S.M.: Ledezma radicó
una carta solicitándome cita de un día
para otro; la vi cuando se había ido. Para
mí es el alcalde de Caracas y a Hugo Chávez
no lo he visto más de dos veces en mi vida.
G.G.: ¿De qué
está orgulloso en estos 18 meses?
S.M.: De haberle dado salud
gratuita a 250.000 personas de Sisbén, de
los 652.000 niños que estudian sin costo,
de las 873.000 personas que alimentamos diariamente,
de que hemos tapado 23.400 huecos, de que Bogotá
haya pasado del octavo al sexto puesto dentro de
las 50 ciudades generadoras de inversión
en América Latina; de que llevábamos
60 años hablando de metro y 15 de sistema
integrado y ahora son una realidad.
G.G.: ¿Sabía
que sus críticos dicen que esta administración
es la mejor campaña para la próxima
alcaldía de Peñalosa?
S.M.: Lo mismo dijeron de la
alcaldía de Lucho, que le hacía la
campaña a Peñalosa. Y no pasó
nada. Nada distinto a que Peñalosa perdió.
G.G.: ¿Le preocupa que
le revoquen el mandato?
S.M.: Gajes de la democracia.
G.G.: ¿La inseguridad
le costó el puesto al general Palomino?
S.M.: Removerlo fue una decisión
de su superior, el general Naranjo. Duró
dos años, y pocos pueden decir que se han
mantenido tanto en la comandancia de Bogotá.

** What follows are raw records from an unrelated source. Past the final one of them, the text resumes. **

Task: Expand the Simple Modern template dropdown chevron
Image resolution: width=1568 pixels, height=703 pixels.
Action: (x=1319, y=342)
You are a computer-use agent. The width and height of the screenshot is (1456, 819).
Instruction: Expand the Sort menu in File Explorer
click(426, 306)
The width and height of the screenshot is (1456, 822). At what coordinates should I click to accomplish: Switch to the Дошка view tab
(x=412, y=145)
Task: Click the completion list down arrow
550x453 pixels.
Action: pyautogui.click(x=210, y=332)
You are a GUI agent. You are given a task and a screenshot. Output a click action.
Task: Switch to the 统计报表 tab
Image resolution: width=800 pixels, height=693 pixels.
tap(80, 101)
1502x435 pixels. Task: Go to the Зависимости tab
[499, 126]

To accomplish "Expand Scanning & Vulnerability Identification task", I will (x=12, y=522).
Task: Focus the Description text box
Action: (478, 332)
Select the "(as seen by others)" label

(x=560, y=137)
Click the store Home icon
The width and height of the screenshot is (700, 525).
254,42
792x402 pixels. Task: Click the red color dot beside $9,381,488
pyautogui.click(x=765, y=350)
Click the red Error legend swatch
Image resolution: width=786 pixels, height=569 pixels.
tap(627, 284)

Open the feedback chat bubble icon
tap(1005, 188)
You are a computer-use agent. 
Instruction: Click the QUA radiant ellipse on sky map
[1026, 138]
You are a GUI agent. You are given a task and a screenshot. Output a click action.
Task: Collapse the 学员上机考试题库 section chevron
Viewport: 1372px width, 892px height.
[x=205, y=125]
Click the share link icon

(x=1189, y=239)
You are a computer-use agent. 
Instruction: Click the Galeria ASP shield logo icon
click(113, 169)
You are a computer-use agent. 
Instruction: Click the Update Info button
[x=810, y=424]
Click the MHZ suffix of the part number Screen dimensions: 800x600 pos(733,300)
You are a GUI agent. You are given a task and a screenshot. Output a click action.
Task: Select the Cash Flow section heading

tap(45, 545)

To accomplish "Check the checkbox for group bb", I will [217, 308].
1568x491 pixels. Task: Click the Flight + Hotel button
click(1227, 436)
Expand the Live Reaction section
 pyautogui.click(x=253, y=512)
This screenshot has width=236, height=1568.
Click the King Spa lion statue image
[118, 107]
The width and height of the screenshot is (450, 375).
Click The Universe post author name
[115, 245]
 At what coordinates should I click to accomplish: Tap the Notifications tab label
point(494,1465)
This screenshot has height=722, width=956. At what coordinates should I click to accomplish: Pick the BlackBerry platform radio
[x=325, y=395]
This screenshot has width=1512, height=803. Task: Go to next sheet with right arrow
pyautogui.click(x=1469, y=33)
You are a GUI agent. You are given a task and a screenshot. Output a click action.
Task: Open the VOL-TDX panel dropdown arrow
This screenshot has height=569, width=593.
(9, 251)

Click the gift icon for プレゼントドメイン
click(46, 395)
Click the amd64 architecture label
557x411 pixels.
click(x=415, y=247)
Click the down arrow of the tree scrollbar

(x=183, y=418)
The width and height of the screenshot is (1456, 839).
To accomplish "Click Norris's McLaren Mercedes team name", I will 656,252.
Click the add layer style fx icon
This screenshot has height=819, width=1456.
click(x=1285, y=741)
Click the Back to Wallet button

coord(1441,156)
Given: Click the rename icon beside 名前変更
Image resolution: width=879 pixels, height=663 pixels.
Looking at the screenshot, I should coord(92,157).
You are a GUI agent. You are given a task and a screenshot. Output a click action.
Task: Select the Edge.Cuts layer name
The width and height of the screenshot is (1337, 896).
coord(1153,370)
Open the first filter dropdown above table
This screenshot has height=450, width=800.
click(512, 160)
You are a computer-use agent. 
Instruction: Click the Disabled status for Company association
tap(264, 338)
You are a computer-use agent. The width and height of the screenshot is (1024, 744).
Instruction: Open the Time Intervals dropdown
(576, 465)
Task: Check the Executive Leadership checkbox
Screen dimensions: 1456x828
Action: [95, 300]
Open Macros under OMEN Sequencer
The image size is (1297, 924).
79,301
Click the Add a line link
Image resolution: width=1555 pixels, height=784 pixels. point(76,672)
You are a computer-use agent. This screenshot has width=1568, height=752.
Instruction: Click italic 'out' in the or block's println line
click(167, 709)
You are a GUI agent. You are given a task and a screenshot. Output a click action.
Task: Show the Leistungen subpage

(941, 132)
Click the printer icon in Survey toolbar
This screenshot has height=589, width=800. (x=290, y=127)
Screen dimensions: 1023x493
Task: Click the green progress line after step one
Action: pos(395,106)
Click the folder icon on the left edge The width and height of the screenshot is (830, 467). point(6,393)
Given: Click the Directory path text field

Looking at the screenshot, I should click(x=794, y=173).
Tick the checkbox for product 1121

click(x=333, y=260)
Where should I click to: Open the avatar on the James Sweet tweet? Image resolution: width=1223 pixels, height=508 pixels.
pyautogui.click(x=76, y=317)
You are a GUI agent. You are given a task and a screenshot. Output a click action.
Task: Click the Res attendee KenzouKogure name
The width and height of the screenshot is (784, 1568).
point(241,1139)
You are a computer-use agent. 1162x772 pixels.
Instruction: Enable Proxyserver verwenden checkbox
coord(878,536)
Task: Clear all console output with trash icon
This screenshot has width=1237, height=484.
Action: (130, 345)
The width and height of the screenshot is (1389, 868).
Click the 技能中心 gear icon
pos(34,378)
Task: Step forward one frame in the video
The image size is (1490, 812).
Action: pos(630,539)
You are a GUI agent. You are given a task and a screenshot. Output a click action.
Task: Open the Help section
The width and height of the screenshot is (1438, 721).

La seguridad marcha: hemos invertido más
de 1,2 billones y estamos respondiendo.
G.G.: ¿O fue por los
espacios que él le abrió a Santos
para opinar de seguridad?
S.M.: No me molestó
tanto como creen. La reunión a la que usted
se refiere no la organizó Palomino sino Santos,
desatendiendo mi pedido de aplazarla por un viaje.
Eso está chuleado: ya no es ministro de Defensa.
G.G.: Imagínese cuando
sea Presidente
S.M.: ¿Aspira? Él
ha dicho que si Uribe va, no va.
G.G.: ¿Peñalosa
y Lucho dejaron mugre debajo de la alfombra?
S.M.: No me gusta usar el retrovisor.
G.G.: No le pregunto por el
retrovisor sino por el recogedor
de basura.
S.M.: Cómo le parece
que ahora estamos en una campaña muy agresiva
de reciclaje y de manejo de escombros. ¿Satisfecho?
G.G.: ¿Cómo se
va a reciclar políticamente cuando deje la
Alcaldía?
S.M.: Le doy una pista: nunca
apoyé la reelección y no me interesa
la reelección.
Revista Semana, julio 26 de 2009.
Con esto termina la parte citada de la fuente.